No one has ever come up with a drug to target these kinds of proteins, but we know that many of them probably are important in diseases. We’re focusing on KSR because of its role in Ras-dependent cancers, but we’re hoping that we can figure out the paradigm of how to target an inactive enzyme for therapeutic applications. That could be important for cancer, and it could be important for other diseases, as well.
Q: Now that you are leading your own lab, what do you look for in the scientists working with you?
A: One of the key things I look for is enthusiasm for the area. It’s not necessarily critical to me that someone’s background matches the project they’re working on. It’s really more the enthusiasm to want to learn and to try something different.
I’ve really enjoyed having graduate students joining my lab because they come with limited or almost no training, as well as postdoctoral fellows that want to learn new areas or techniques. In both cases, there are no preconceived ideas. It’s cool to have people who will just jump into an experiment and aren’t thinking why something won’t work; they just think about the positive, why it will work. Some amazing things come out of that, I think.
Q: Is that the kind of thinking that can lead to novel treatments?
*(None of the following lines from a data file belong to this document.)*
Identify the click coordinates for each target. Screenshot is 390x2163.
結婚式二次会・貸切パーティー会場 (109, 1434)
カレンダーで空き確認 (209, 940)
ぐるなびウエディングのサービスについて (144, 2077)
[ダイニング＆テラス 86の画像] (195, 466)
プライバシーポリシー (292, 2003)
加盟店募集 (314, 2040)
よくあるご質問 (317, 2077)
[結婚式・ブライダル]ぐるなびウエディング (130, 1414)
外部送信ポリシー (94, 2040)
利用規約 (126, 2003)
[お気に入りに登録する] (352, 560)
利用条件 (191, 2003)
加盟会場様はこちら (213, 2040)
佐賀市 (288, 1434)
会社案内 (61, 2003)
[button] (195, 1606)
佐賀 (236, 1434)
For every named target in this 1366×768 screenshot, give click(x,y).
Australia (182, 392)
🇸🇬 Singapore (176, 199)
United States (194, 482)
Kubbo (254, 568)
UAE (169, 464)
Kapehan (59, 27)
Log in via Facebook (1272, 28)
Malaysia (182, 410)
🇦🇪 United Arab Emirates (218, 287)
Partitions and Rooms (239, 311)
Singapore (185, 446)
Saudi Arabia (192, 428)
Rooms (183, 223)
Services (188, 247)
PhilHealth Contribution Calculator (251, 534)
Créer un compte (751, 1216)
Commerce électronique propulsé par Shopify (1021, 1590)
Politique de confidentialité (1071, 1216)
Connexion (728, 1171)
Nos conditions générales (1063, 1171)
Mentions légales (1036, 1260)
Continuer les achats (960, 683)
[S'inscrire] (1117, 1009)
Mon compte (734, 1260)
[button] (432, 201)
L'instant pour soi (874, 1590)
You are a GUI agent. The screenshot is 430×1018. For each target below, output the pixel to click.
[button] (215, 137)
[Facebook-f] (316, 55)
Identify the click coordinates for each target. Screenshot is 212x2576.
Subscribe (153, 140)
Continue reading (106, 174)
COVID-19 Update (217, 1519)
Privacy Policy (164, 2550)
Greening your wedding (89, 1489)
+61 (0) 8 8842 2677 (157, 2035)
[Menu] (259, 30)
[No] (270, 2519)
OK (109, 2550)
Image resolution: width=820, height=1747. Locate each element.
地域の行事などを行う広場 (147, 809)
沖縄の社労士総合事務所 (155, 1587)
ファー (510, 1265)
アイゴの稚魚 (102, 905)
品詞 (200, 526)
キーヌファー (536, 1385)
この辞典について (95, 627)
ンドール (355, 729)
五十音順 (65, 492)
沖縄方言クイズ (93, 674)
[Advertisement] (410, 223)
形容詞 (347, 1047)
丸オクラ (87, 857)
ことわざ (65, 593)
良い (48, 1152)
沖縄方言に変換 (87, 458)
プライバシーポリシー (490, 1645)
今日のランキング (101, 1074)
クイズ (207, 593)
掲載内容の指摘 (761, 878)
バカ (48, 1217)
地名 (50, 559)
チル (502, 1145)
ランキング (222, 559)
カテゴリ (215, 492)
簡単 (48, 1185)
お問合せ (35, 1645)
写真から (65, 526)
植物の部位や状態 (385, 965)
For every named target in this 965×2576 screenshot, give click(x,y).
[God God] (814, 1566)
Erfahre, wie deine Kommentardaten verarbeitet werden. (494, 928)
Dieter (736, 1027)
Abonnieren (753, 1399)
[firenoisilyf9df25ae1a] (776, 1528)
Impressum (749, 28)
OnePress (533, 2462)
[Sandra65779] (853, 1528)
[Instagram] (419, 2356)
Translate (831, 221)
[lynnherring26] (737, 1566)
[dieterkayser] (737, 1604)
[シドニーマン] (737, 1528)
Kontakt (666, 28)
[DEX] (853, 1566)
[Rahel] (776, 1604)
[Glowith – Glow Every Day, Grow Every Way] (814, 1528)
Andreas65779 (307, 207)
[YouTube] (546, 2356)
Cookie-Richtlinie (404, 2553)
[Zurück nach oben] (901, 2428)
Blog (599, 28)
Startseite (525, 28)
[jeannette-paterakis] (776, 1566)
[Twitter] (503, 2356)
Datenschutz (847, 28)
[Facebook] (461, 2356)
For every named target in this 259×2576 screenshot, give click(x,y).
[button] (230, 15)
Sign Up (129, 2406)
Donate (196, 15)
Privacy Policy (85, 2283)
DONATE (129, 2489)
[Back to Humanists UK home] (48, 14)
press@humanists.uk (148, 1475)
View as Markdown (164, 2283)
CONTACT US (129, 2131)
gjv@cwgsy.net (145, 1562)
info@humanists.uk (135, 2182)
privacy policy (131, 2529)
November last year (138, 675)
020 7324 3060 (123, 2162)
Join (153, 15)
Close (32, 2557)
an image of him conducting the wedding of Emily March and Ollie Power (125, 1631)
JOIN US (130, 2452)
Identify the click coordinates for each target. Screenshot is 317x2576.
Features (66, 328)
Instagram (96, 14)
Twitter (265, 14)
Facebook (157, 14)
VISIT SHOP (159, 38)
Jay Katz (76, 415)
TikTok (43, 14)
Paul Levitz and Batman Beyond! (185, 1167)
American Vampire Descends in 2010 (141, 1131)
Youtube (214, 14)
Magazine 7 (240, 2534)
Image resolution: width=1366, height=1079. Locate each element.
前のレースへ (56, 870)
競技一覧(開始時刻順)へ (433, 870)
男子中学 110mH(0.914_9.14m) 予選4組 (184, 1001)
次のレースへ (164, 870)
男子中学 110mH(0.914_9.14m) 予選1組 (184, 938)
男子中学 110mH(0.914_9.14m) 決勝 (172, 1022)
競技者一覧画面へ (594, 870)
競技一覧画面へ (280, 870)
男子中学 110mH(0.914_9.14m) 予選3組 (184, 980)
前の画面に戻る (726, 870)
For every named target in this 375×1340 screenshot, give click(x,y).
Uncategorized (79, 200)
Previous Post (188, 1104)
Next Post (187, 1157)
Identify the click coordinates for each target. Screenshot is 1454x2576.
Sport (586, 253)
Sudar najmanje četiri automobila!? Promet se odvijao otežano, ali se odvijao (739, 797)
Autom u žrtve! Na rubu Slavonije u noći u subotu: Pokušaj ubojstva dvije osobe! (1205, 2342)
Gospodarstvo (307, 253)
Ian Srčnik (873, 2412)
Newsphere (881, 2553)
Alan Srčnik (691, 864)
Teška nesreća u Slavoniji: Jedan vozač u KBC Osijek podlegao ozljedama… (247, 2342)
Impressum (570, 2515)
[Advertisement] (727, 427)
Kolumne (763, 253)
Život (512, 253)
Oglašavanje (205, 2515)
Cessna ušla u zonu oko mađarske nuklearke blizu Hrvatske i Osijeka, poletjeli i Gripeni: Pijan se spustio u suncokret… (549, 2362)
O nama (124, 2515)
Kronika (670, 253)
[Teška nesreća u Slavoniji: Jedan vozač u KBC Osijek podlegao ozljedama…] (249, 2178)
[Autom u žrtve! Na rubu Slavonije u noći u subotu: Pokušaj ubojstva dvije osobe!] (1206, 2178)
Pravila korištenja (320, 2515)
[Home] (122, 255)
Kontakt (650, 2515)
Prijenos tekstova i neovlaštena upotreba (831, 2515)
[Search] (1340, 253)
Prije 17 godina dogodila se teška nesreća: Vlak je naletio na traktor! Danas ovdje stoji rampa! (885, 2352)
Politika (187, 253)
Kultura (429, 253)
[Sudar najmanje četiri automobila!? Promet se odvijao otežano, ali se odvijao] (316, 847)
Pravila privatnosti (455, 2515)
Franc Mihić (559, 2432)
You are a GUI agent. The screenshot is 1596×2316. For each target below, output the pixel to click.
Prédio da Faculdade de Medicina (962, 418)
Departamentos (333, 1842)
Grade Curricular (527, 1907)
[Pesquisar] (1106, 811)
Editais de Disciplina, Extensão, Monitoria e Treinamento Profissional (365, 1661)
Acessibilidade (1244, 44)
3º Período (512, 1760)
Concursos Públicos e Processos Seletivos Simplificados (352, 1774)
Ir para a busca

A: I hope so. The majority of drugs fail in late-stage clinical trials because there’s not enough effect on the tumor relative to the toxic side effects of the drug. When the success rate of drugs is less than 5 percent, a lot of drugs succeed because of reasons that were never originally intended, and some fail because of reasons that we never understand. We want to make an impact by creating therapies that work and have minimal side effects, but we also want to understand why current approaches aren’t working well.
Q: How do you think your work will be enabled by your Pew-Stewart award?
A: To be part of the inaugural group of Pew-Stewart scholars is an amazing boost to me and the lab and gives us a great sense of confidence moving forward. But this is more than an award to me; it’s an opportunity to be a part of a community of scientists who aren’t only in different areas and talking to each other, but who support each other in developing their science in their research. I’m really looking forward to the opportunity to get to know the other scientists. I expect that learning what other people are doing at the cutting edge of their different areas will feed back into my own lab and will make our own science that much better.
The Pew-Stewart Scholars Program for Cancer Research is a national initiative—funded by the Alexander and Margaret Stewart Trust and administered by Pew—launched in 2014 to support promising early career scientists whose research will accelerate discovery and advance progress to a cure for cancer. This article is part of a series highlighting Pew’s biomedical programs, which have supported promising beginning researchers in the health sciences since 1985.